BRIEF:
Copy out precisely the line that holds "Task: Tick the 'Skjul navn/tittel' checkbox" and all the lines following it in the data, up to and including the last one, and no others.

(Stored data)
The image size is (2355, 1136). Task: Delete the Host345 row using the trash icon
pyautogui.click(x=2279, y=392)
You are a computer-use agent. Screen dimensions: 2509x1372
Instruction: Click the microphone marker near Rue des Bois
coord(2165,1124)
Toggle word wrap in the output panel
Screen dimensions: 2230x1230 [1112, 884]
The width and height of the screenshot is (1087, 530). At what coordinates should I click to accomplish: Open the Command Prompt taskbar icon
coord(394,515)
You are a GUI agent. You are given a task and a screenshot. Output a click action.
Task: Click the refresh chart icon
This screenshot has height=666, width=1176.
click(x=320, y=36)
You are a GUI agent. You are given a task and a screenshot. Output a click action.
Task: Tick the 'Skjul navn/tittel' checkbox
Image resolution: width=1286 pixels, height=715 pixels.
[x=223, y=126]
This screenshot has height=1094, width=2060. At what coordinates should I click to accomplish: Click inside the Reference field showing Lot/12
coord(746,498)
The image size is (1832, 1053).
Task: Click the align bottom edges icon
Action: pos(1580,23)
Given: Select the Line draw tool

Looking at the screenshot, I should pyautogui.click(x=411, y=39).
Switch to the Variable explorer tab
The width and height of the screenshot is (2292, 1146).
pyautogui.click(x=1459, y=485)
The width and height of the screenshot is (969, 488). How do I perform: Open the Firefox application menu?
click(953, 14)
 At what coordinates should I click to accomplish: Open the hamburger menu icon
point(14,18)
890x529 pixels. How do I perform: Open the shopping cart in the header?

REPLY:
Task: Tick the 'Skjul navn/tittel' checkbox
Image resolution: width=1286 pixels, height=715 pixels.
[x=223, y=126]
This screenshot has height=1094, width=2060. At what coordinates should I click to accomplish: Click inside the Reference field showing Lot/12
coord(746,498)
The image size is (1832, 1053).
Task: Click the align bottom edges icon
Action: pos(1580,23)
Given: Select the Line draw tool

Looking at the screenshot, I should pyautogui.click(x=411, y=39).
Switch to the Variable explorer tab
The width and height of the screenshot is (2292, 1146).
pyautogui.click(x=1459, y=485)
The width and height of the screenshot is (969, 488). How do I perform: Open the Firefox application menu?
click(953, 14)
 At what coordinates should I click to accomplish: Open the hamburger menu icon
point(14,18)
890x529 pixels. How do I perform: Open the shopping cart in the header?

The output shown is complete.